### Polecenie:
Podmień „Horizontal Scroll Bar” na „Vertical Scroll Bar” i przepisz dane od samego początku do wiersza z „Review of Previous Meeting Minutes (6 minutes) is” włącznie. Wszystko inne pozostaw bez zmian.

(Dane do wskazywania celów)
══════════════════════════════

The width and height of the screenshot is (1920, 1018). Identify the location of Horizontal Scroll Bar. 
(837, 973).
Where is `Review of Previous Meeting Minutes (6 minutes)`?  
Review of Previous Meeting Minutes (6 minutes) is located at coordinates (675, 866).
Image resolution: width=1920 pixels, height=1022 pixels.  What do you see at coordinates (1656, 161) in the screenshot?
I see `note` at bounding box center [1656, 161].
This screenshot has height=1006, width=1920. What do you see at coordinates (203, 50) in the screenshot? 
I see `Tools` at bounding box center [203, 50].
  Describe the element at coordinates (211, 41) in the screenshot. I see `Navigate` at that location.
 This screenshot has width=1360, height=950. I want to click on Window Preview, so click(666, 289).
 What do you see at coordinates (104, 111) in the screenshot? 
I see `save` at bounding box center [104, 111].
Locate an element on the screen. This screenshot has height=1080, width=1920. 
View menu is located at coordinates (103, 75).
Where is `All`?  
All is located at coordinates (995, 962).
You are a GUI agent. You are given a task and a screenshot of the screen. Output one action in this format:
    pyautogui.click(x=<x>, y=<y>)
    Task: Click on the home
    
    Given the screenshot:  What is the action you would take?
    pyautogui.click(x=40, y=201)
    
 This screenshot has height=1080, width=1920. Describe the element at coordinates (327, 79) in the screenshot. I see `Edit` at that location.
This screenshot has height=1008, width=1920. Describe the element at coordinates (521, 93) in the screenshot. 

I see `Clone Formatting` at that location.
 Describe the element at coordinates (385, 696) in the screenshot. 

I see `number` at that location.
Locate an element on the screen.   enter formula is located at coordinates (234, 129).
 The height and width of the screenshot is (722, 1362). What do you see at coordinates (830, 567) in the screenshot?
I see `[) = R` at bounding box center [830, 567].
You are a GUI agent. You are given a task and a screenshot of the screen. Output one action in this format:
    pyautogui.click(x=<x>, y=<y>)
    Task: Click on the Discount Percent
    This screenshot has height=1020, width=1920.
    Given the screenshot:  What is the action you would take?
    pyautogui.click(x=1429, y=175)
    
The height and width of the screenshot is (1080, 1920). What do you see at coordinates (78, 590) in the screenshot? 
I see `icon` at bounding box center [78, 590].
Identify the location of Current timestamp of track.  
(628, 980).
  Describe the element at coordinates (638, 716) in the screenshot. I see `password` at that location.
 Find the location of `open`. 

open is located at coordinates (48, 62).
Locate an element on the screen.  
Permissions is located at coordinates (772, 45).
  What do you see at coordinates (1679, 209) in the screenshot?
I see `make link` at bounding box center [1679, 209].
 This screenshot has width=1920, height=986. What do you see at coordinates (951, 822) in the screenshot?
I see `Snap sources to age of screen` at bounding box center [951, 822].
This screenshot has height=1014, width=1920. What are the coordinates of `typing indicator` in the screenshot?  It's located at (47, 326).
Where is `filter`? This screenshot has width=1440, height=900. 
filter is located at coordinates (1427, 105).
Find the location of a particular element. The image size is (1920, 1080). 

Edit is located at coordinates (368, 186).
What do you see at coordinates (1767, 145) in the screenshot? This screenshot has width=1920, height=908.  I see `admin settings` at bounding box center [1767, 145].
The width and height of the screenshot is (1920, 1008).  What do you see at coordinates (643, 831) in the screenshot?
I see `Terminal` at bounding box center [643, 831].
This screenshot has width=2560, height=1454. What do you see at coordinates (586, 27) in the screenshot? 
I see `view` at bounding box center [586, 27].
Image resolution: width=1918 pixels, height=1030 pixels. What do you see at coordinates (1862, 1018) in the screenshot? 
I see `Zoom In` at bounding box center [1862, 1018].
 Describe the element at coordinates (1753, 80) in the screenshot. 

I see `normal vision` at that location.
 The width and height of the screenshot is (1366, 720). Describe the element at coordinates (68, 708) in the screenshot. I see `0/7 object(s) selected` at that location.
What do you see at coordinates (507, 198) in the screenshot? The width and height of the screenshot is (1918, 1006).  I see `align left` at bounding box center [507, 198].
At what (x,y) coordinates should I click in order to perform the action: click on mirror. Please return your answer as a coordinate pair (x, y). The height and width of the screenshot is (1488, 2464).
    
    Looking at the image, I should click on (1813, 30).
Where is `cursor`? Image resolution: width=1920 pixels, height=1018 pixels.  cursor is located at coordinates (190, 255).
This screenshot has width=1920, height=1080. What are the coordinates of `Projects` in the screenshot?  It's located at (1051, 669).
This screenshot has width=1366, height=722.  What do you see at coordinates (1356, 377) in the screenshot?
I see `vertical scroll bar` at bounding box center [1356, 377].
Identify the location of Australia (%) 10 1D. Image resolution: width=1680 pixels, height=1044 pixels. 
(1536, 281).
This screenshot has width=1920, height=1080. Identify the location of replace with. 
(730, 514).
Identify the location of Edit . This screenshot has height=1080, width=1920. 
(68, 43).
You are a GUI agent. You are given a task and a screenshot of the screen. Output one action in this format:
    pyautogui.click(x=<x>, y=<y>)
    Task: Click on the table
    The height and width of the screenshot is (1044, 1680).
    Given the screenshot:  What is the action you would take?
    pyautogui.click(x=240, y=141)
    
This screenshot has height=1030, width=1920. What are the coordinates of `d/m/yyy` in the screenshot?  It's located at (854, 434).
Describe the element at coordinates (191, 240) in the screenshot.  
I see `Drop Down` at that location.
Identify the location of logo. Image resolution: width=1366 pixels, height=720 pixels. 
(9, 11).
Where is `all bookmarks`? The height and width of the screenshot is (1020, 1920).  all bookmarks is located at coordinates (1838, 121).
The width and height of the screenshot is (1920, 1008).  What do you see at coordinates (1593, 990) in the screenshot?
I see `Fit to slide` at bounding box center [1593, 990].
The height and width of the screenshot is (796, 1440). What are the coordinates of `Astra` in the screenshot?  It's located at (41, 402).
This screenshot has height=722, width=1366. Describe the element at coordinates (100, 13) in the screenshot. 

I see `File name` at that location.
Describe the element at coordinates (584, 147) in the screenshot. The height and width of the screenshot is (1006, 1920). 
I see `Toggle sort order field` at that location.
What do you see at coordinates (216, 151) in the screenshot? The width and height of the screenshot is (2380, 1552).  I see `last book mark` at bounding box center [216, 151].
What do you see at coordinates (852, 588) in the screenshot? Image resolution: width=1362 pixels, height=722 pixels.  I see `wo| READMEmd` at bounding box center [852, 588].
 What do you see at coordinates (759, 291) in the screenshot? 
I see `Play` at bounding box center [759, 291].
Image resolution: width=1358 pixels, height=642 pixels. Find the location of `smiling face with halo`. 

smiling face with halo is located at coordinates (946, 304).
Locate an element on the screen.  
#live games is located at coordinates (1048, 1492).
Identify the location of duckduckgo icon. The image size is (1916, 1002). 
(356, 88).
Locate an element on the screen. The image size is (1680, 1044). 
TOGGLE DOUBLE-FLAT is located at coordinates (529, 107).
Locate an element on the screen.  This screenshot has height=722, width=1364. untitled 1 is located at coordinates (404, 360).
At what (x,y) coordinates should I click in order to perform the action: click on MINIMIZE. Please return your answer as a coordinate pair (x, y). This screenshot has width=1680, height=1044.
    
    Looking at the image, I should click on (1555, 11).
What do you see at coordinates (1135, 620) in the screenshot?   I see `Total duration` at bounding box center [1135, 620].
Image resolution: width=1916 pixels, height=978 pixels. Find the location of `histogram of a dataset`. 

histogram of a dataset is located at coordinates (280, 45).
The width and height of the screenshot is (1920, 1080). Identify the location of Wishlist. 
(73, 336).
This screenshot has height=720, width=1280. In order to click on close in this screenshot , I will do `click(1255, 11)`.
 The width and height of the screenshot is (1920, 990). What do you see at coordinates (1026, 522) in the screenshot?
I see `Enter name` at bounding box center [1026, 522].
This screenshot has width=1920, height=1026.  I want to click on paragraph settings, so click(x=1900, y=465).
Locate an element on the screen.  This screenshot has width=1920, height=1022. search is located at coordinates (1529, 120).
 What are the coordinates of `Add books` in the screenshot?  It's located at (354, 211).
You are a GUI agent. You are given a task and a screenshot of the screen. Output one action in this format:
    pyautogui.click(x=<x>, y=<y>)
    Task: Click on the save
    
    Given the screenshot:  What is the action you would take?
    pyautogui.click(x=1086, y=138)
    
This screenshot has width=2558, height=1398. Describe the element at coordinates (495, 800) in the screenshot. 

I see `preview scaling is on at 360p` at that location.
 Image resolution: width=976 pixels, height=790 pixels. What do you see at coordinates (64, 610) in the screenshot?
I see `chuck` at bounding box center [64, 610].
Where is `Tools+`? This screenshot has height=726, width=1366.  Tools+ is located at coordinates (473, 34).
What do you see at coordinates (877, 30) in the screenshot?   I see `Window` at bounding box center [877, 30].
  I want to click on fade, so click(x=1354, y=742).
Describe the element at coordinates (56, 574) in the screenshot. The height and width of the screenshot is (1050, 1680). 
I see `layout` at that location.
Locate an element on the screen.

══════════════════════════════

### Odpowiedź:
The width and height of the screenshot is (1920, 1018). Identify the location of Vertical Scroll Bar. 
(837, 973).
Where is `Review of Previous Meeting Minutes (6 minutes)`?  
Review of Previous Meeting Minutes (6 minutes) is located at coordinates (675, 866).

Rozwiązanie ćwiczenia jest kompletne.